Philadelphia chromosome-positive acute lymphoblastic leukemia (Ph+ ALL) remains a high-risk entity despite advances in tyrosine kinase inhibitors (TKIs), immunotherapy, and cellular therapies. Relapse driven by clonal evolution, central nervous system (CNS) sanctuary disease, and TKI resistance, particularly T315I mutations, continues to limit durable disease control. Asciminib, a first-in-class allosteric (STAMP) inhibitor, has demonstrated efficacy and favorable tolerability in chronic myeloid leukemia, but its optimal role in Ph+ ALL remains to be defined. We report a three-patient case series of Ph+ acute leukemia treated with asciminib across diverse high-risk clinical settings, including multiply relapsed disease, CNS involvement, T315I-mutated leukemia, post-CAR-T-cell relapses, and transplant bridging.
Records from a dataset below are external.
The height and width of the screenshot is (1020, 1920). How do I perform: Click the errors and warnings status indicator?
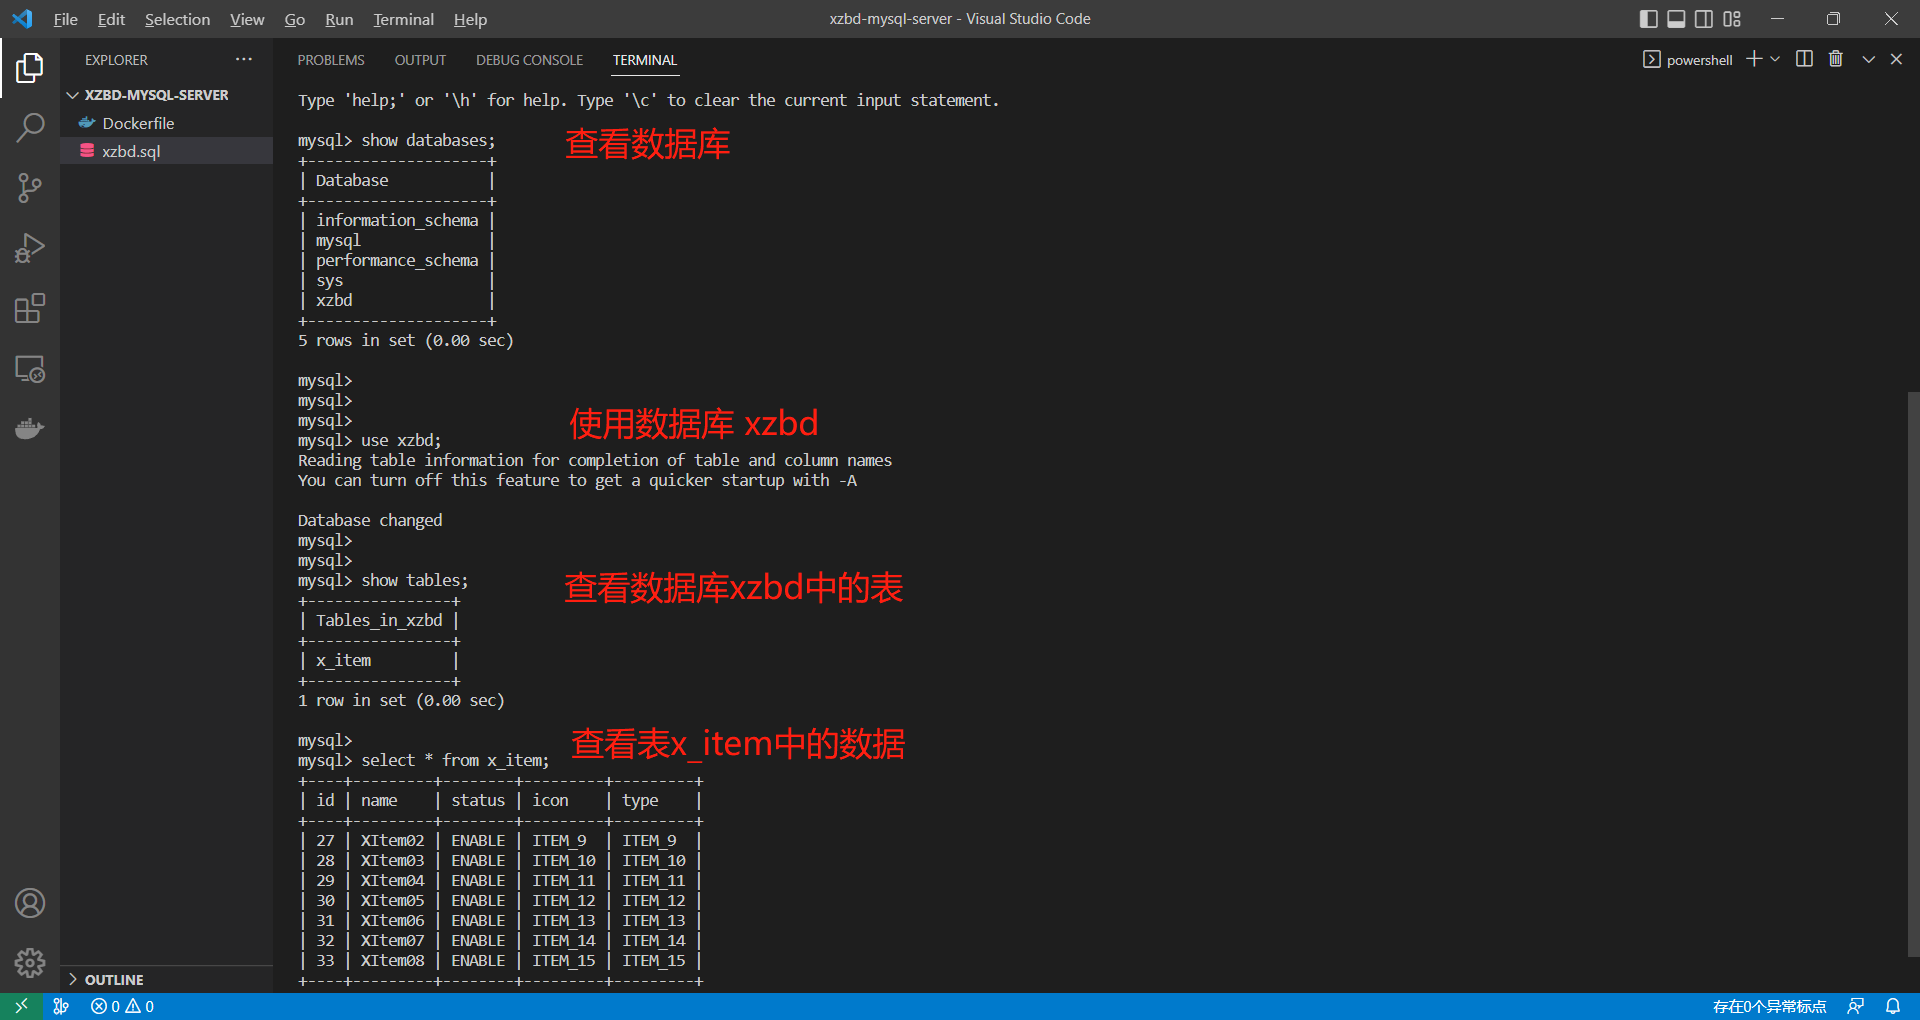(x=122, y=1006)
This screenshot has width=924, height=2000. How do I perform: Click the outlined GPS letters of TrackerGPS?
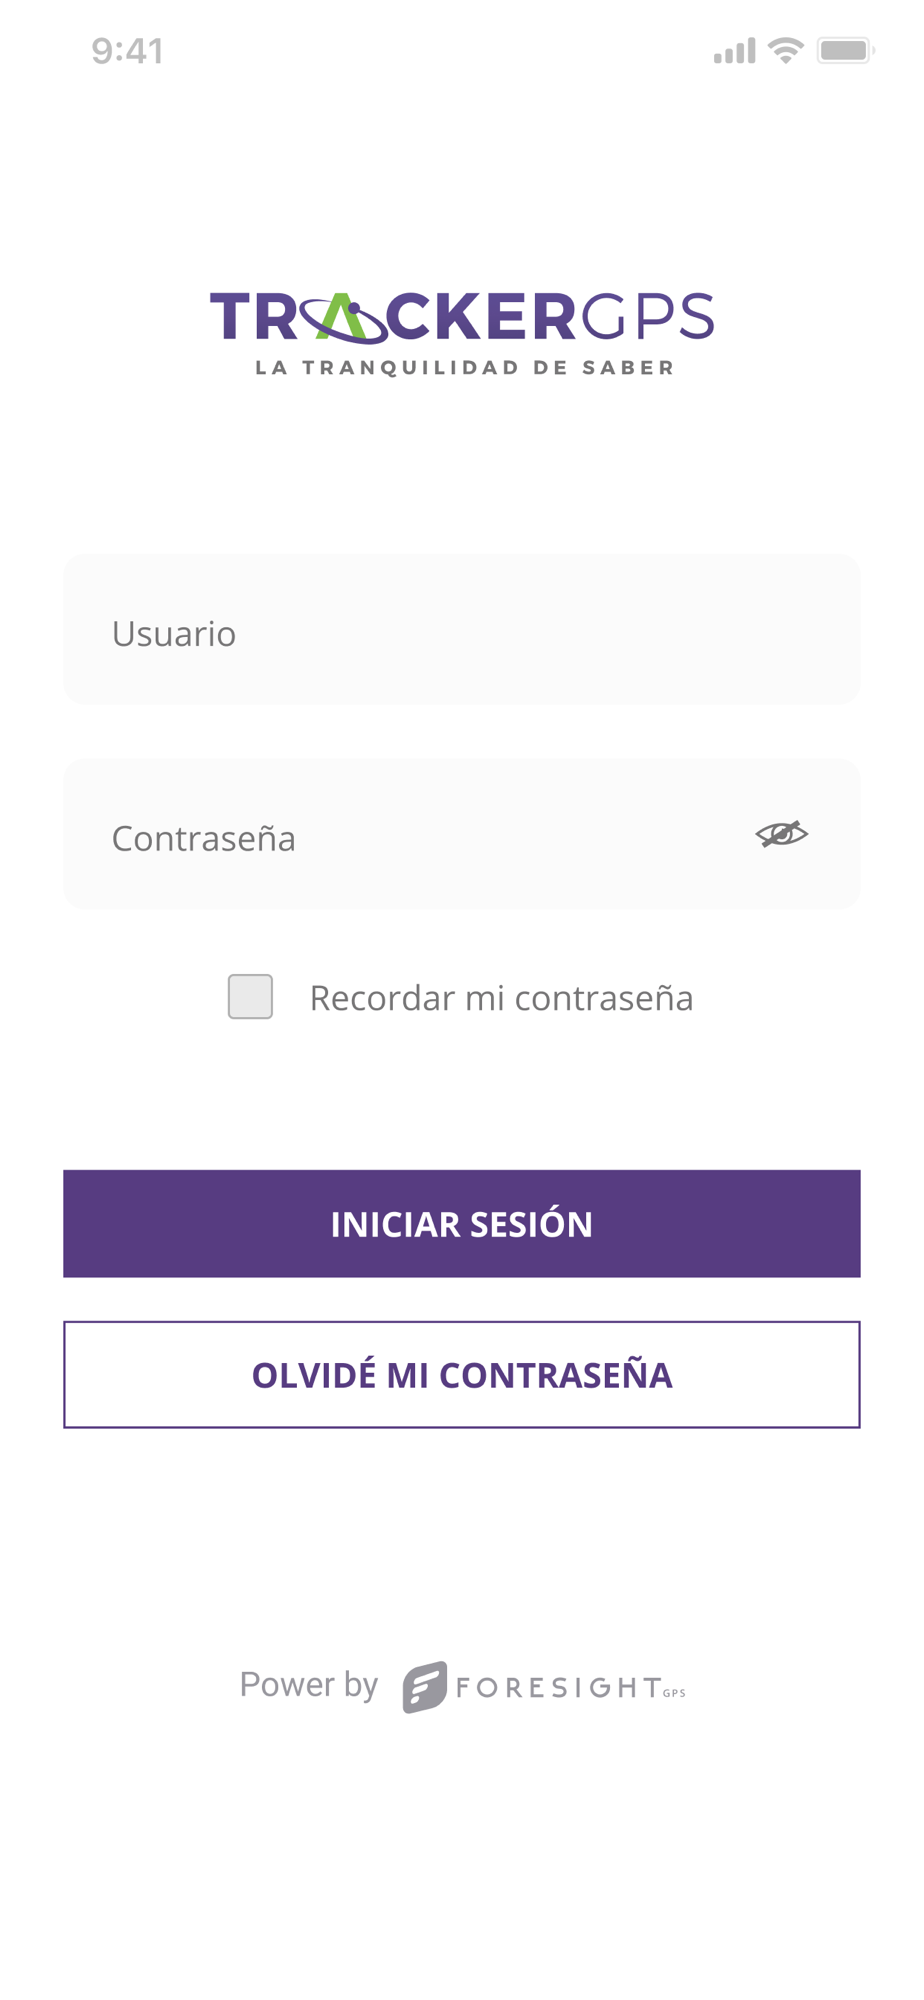tap(648, 317)
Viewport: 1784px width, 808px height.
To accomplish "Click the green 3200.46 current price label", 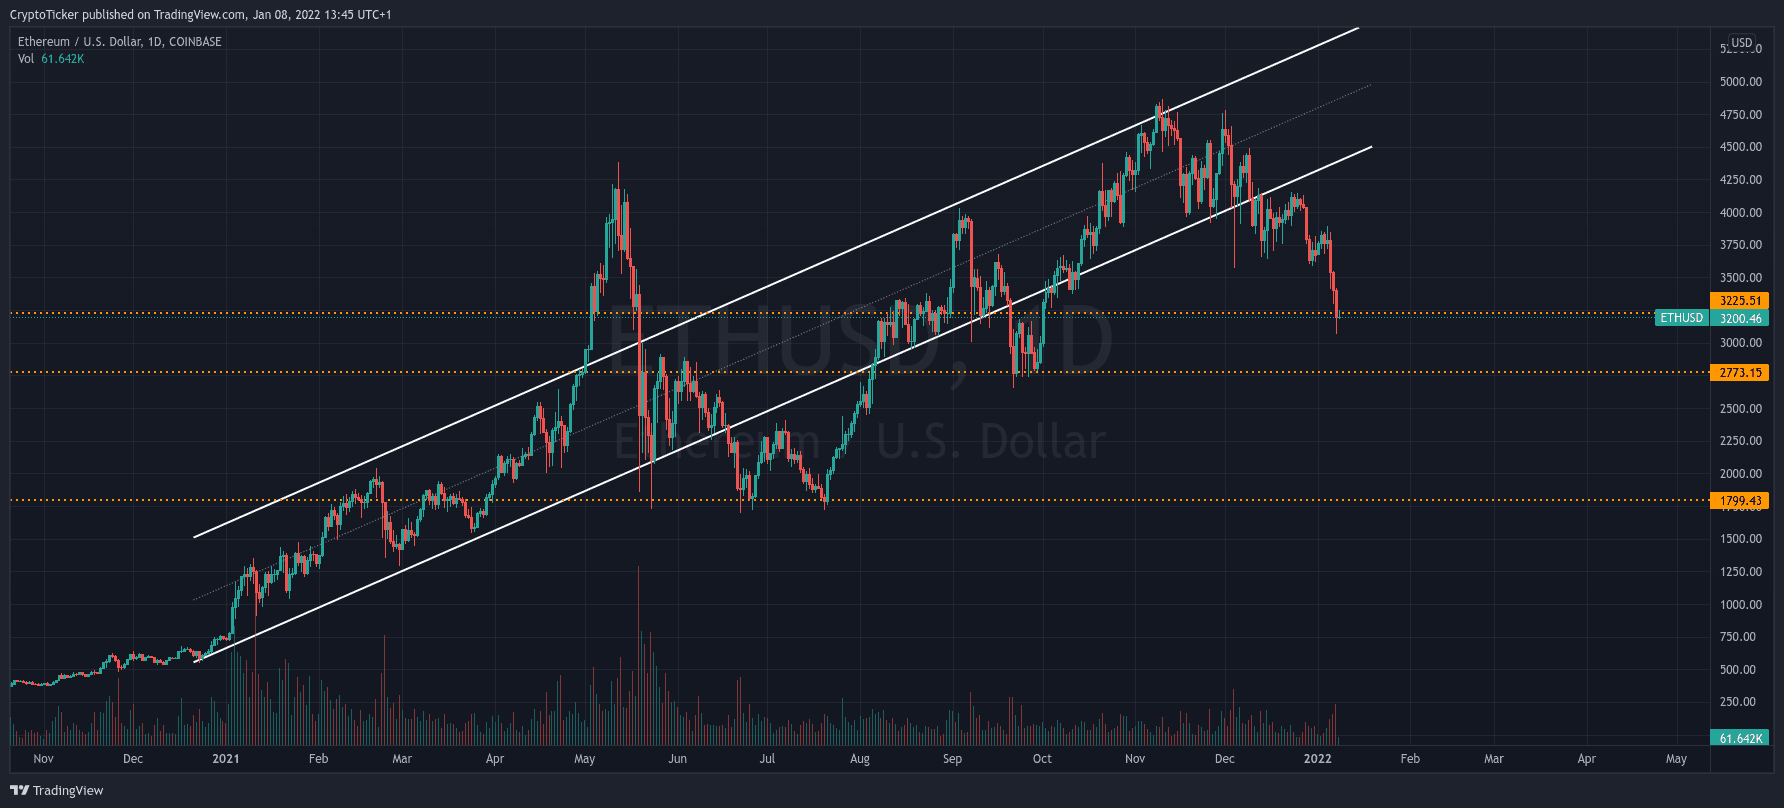I will (1740, 318).
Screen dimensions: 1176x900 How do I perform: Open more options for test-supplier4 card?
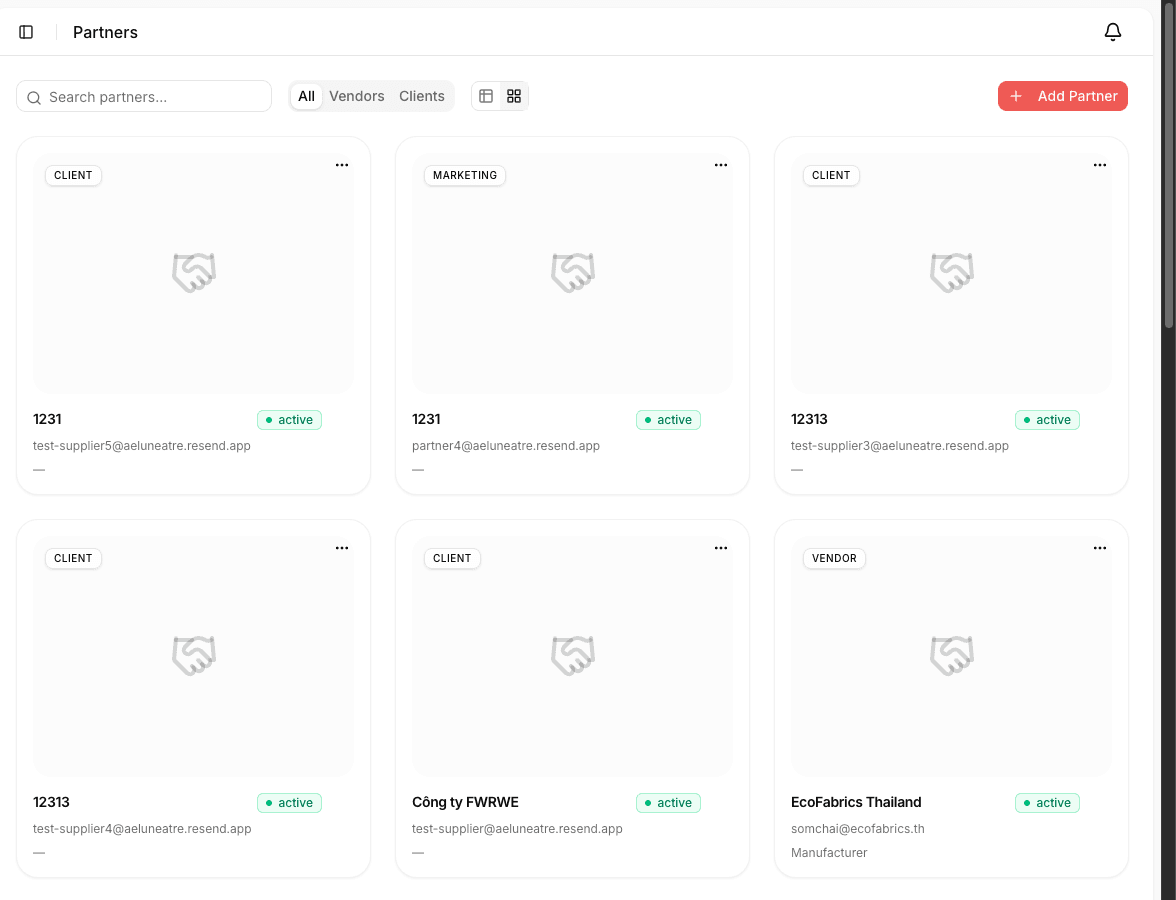pyautogui.click(x=342, y=548)
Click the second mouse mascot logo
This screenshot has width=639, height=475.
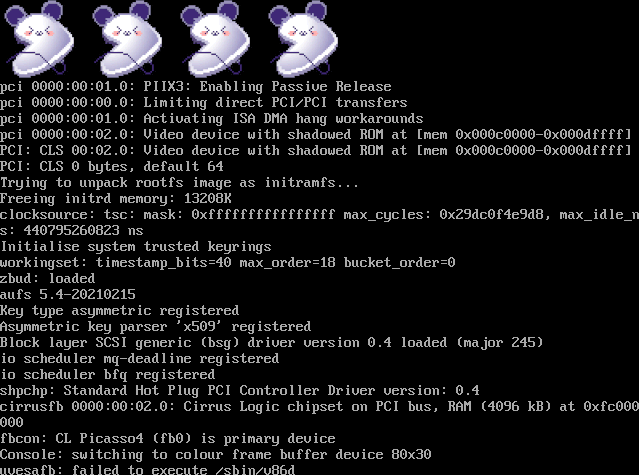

Clinical outcomes are contextualized through a comprehensive review of emerging clinical trial data, real-world cohorts, and mechanistic studies evaluating asciminib in Ph+ ALL. Across all cases, asciminib was incorporated as part of combination or consolidation strategies rather than as monotherapy in active disease. Asciminib contributed to molecular disease control, CNS leukemia clearance, and successful bridging to allogeneic transplantation or cellular therapy, with acceptable tolerability and no major vascular toxicity. Integration of published evidence demonstrates that asciminib exhibits consistent biological activity in Ph+ ALL, with improved durability when used in rational combinations, particularly with immunotherapy or ATP-competitive TKIs. Preclinical data further support asciminib's compatibility with antibody-based and cellular therapies through preservation of immune effector function. Asciminib represents a versatile but context-dependent therapeutic option in Ph+ ALL. Its greatest clinical value appears to lie in rational combination regimens, maintenance strategies, and bridging to definitive therapies rather than single-agent salvage. Emerging structural biomarkers and ongoing clinical trials are expected to further refine patient selection, sequencing, and optimal integration of asciminib, particularly in CNS-involved disease and post-CAR-T cell relapse.